The SAVR group had higher 30-day rates of stroke (5.1 percent versus 3.7 percent) and neurological events (5.4 percent versus 4.2 percent), but those differences weren’t statistically significant. However, the difference in major strokes at 30 days—3.9 percent versus 2.2 percent—was statistically significant.
The 1.7 percent absolute risk reduction for major stroke with transfemoral TAVR corresponded to a number needed to treat of 59 patients to prevent one event, the authors reported. Major strokes were classified as a modified Rankin scale score of 2 or higher 90 days after the event.

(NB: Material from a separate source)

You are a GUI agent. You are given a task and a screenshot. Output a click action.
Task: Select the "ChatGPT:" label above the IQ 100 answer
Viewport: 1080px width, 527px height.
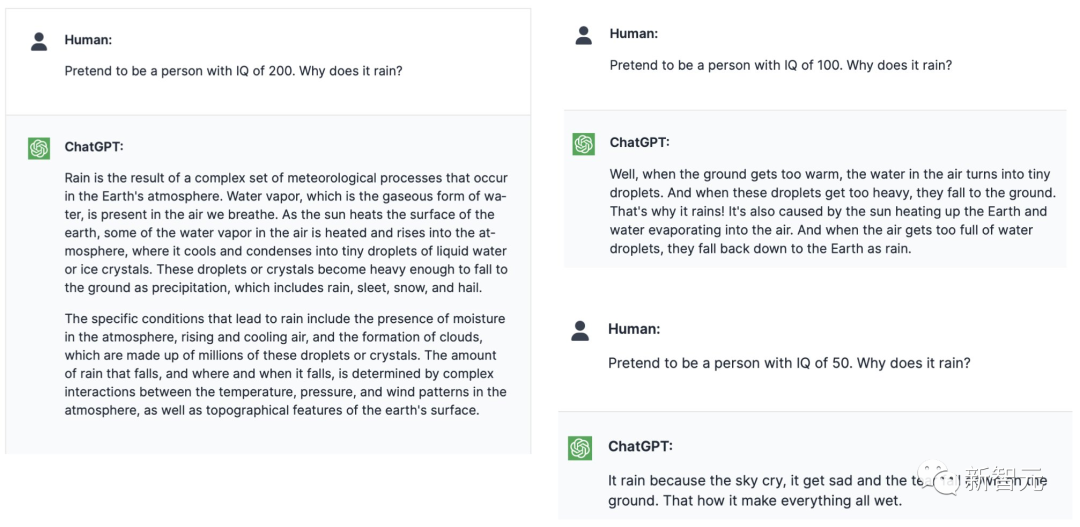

Kapadia and colleagues noted there was an “early peaking” in stroke events for both procedures; the stroke risk was highest in each group within a day of the procedure and dropped significantly after that.
“The present analysis corroborates the typical pattern of instantaneous stroke risk within the periprocedural window that differentiates TAVR and SAVR,” wrote the authors of a related editorial, led by Stephan Windecker, MD, with the University of Bern in Switzerland. “Specifically, patients undergoing SAVR are at higher risk for stroke late during the first post-procedural day, whereas in the setting of TF-TAVR (transfemoral TAVR), the risk is greatest during the procedure.
“These temporal patterns are probably explained by different mechanisms underlying brain damage during transcatheter or surgical valve interventions, and may be affected by general anesthesia as opposed to conscious sedation concealing early neurological events, particularly in patients undergoing SAVR.”
The researchers noted a dip in quality of life among patients in both groups who experienced a major stroke. Median Kansas City Cardiomyopathy Questionnaire scores at one year post-procedure, on a scale of 0 to 100, were 79 among SAVR patients without major stroke and 64 among those with major stroke. Likewise, at one year after TAVR, median scores were 78 and 60, respectively, for those who avoided major strokes versus those who didn’t.
Among the TAVR group, 41 percent of patients were treated with Sapien first-generation valves, 43 percent with the Sapien XT valve and 16 percent with the Sapien 3 valve, all manufactured by Edwards Lifesciences, which funded the PARTNER trials. Kapadia and coauthors noted newer devices with smaller delivery profiles have led to safety improvements and better post-procedural outcomes.
Previous studies also included a mix of access approaches for TAVR, they said, but this is the first large prospective study to report on neurological safety of SAVR versus transfemoral TAVR, which is the preferred technique in most cases.
“Recent data from the PARTNER-2 S3 trial demonstrated a 30-day risk of major or disabling stroke of ≤1.0% and 1-year disabling stroke of 2.0% with the third-generation Sapien 3 valve,” the authors wrote. “Improvements in post-TAVR stroke observed in clinical trials over time may be related to more refined patient selection, increasing experience, improved devices, or all 3 factors.”
Cerebral embolic protection devices and periprocedural antiplatelet and antithrombotic therapies may allow for post-TAVR neurological events to be reduced even further, the authors noted. Additional research is needed to quantify the effectiveness of those strategies.